Chief manager investments and programmes in Kenya’s Water Services Trust Fund Willis Ombai roped in the Bible during a panel discussion, where experts discussed the pricing of water and explored different finance models for water infrastructure.
Case studies from Denmark and Kenya were shared. Read more: Harvesting icebergs: a solution to solve water and energy challenges
Ombai said water is generally understood as a public good. “So, it becomes difficult when we start talking about tariffs. Our mantra is water must be paid for.” Kenya’s Water Services Trust Fund is governed by a Board of Trustees and “acts as a fund for mobilising resources and providing financial assistance towards capital investment costs of providing Water Service and Sanitation”.

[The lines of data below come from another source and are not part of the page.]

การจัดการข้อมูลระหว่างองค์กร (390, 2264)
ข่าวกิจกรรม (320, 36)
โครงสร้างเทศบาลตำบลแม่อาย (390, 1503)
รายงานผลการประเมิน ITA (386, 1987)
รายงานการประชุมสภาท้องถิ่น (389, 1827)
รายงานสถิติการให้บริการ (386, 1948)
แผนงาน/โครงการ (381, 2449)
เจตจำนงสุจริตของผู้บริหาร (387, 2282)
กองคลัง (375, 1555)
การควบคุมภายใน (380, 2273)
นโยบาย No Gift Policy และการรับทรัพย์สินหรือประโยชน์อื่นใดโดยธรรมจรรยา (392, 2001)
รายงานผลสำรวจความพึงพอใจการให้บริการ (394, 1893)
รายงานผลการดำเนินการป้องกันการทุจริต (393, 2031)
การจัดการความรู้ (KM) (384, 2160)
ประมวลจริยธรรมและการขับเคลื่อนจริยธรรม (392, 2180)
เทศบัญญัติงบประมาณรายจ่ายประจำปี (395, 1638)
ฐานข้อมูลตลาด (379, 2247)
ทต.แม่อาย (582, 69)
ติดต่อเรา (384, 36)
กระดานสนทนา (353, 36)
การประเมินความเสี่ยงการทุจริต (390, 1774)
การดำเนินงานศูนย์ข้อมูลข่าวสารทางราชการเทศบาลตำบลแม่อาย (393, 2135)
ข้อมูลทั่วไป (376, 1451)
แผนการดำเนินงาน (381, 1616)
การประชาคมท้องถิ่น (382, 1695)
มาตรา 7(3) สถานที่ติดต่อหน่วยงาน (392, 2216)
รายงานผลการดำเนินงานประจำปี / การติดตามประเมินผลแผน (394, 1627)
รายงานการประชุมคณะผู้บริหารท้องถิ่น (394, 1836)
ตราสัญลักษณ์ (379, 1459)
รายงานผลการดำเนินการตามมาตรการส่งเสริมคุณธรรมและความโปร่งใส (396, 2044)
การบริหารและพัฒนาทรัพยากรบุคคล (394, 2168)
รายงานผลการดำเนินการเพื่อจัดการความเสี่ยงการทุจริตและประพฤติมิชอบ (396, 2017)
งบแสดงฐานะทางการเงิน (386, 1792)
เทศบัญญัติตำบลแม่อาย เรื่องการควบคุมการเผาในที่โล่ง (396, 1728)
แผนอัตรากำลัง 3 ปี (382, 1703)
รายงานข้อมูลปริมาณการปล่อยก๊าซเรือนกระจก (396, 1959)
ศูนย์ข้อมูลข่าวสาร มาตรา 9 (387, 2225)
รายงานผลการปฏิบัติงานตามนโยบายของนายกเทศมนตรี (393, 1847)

About 26,9 out of 46 million Kenyans have access to water. Ombai said the development of the water sector in Kenya has been constrained by a limited public purse and private funding had to be considered.
One of the delegates raised the issue of people who are willing to pay for bottled water in a shop, but water from their taps by government is not regarded in the same way. How do we get people to pay?
Former banker Andre Kruger said the poor might not be paying because they are not getting proper services. “But the poor own cell phones so this notion that the poor cannot pay, is a misnomer,” he said.
Private Public Partnerships
Questions were also raised during the session on why Private Public Partnerships (PPPs) in the water sector are so slow in countries like South Africa, especially since they can provide necessary technical skills where government has capacity problems.
According to Kruger there is not sufficient understanding of PPPs, especially in the local government sector. “Many in the metros do not even know about PPP regulations.” He said there are 135 PPPs in the country currently, but the national treasury is set to double this figure.
Kruger explained when government decides on PPPs it stays in charge and still is responsible for delivery of the service and to see that it is delivered.
“So, they are responsible to ensure the poor, their constituency, get the services. In these contracts it is clearly defined what the role of the private sector should be. What we have in the PPPs is an opportunity on a project basis to deliver services cheaper and to a wider context than what the government is currently delivering.” Kruger also stressed the job creation prospects of these projects. “There is an opportunity to extend services and for the poor to get water at a cheaper price.”
Head of unlisted investments and portfolio manager at Mergence Investment Mark van Wyk highlighted the risks that investors consider. “The question is always will people pay (for water).”
Some of the proposals raised during the session are to sensitise the public that water must be paid for since it is a service that is provided.
Van Wyk said it is important to note that people are paying for the transportation of water to their taps and the benefit they get from it.